Proactive error prevention
According to Gordon, the greatest benefit of the program is that "It prevents the error before it occurs by engendering a complication-oriented approach to surgical practice." He calls it "a preemptive strike for the next generation of surgeons." Other error-reduction programs take place after the fact, while this one occurs before, he notes.
Gordon says his program is directly in line with mainstream thought. "If you look at the [Institute of Medicine] Report’s five recommendations about surgery, the M+M Matrix fulfills each one of them," he asserts. "It’s American surgery’s answer, line by line."

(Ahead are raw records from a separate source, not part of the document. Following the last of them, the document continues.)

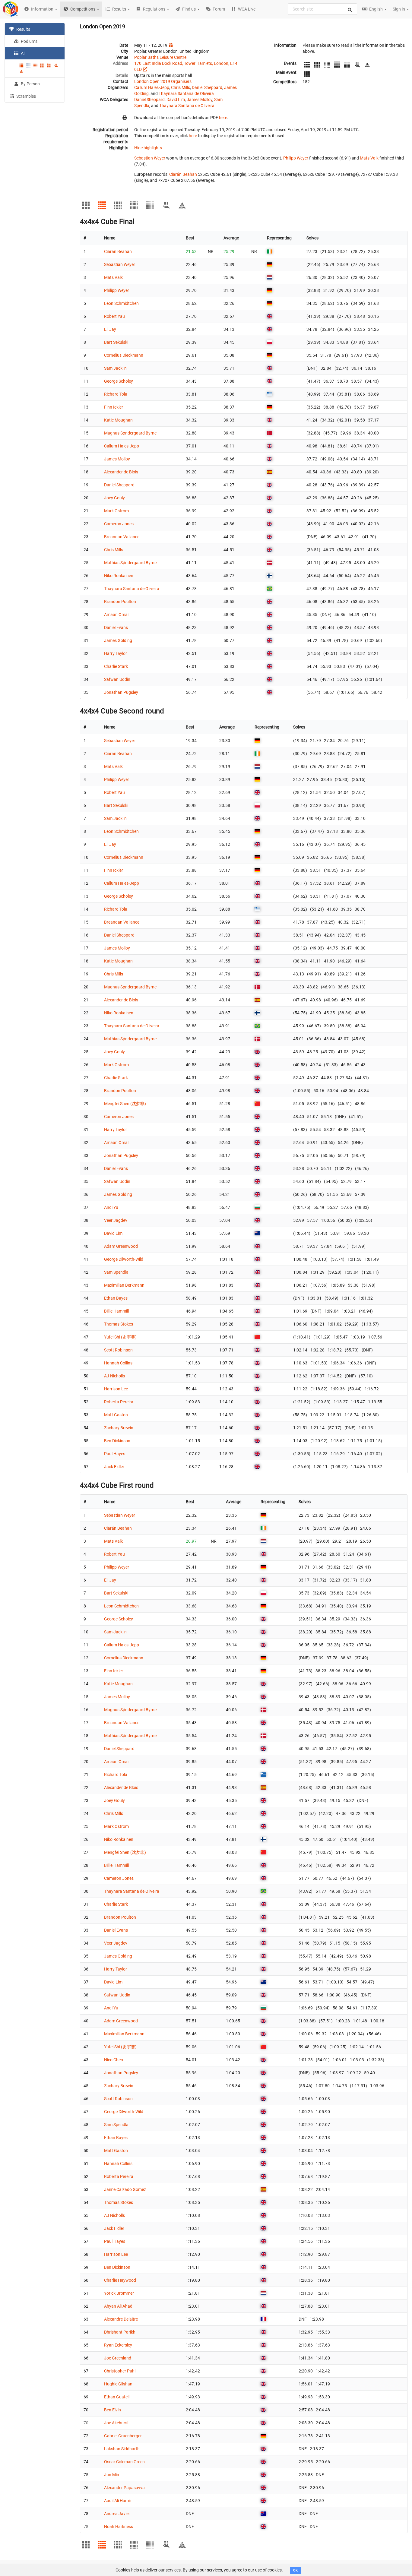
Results (22, 29)
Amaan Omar (116, 614)
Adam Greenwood (121, 1246)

He also predicts the program will help spur surgical recruitment among medical students, which is in serious decline. "In March, for the first time ever, all the available slots did not fill," Gordon says. "This can become the premier medical educational tool. If you take a med student and put him in the audience of an up-and-running program, it becomes a powerful recruitment tool for surgery. Talk about creating a role model. . ."
Because the program launched in June 2001, it is too early to track error reduction, Gordon says. "We do have a complete track record of what we have discussed," he notes. "I think it will take three to four years, but you must admit, if you throw away all the statistics and just look at the concept of grooming a surgeon with an eye on error and complication, this should lead to a decrease in errors."